EXCERTO DO DOCUMENTO:
########################################

1) Vedação de aproximação da ofendida ou de seus familiares a menos de 200 (duzentos) metros, salvo anuência;

2) Vedação de contato com a ofendida ou de seus familiares por qualquer meio de comunicação, salvo anuência;

3) Vedação de obtenção de registro de armas e porte de armas pelo prazo de 02 anos;

           Além disso, para burilar o equilíbrio entre cautelaridade e densidade normativa da liberdade, impende fixar a prisão domiciliar do representado até a conclusão do inquérito e oferecimento da denúncia no prazo do art. 46, CPP, e encerramento da instrução judicial, permitindo-se a saída para que o representado se dirija, com seus próprios meios, às audiências, devendo-se, na intimação desta, tomar o compromisso de o representado comparecer a todos atos do processo e não alterar de endereço sem prévia comunicação ao Juízo, sob pena de prisão em sistema penitenciário.

########################################

MATERIAL FORNECIDO:
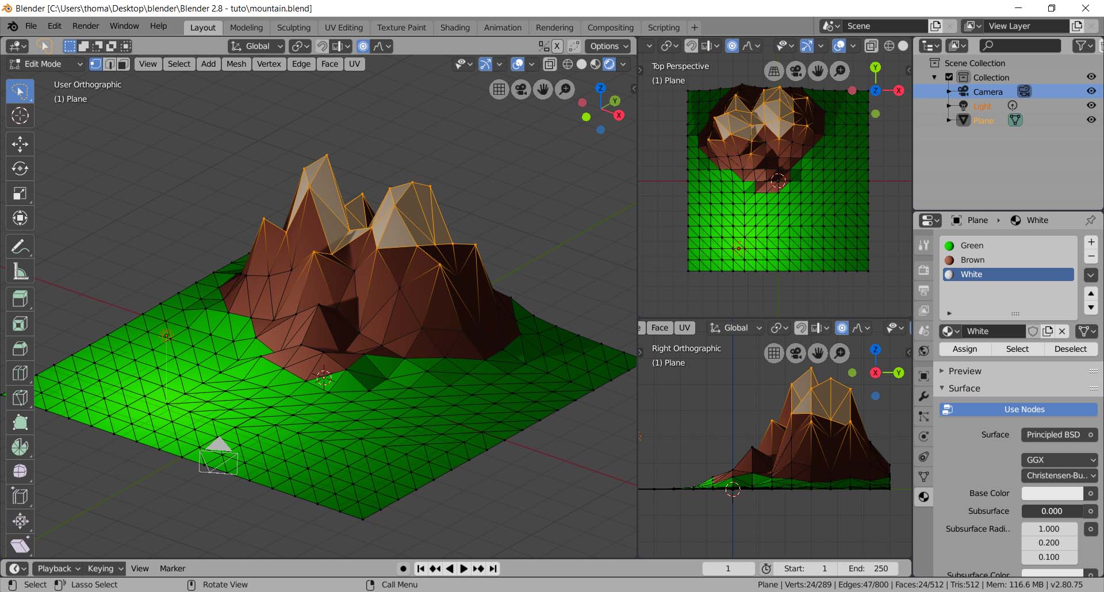The width and height of the screenshot is (1104, 592).
Task: Select the Move tool in the left toolbar
Action: click(20, 144)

########################################

ENUNCIADO: Diga se cada afirmação abaixo concorda com o excerto do documento e responda sim ou não, citando literalmente as palavras do texto que decidem a questão. (a) A aproximação da ofendida é vedada a menos de 200 metros, salvo anuência. (b) A vedação de registro e porte de armas vale por cinco anos. (c) O representado pode sair da prisão domiciliar para ir às audiências com seus próprios meios.

EXERCÍCIO RESOLVIDO:
(a) Sim: "Vedação de aproximação da ofendida ou de seus familiares a menos de 200 (duzentos) metros, salvo anuência".
(b) Não: "Vedação de obtenção de registro de armas e porte de armas pelo prazo de 02 anos".
(c) Sim: "permitindo-se a saída para que o representado se dirija, com seus próprios meios, às audiências".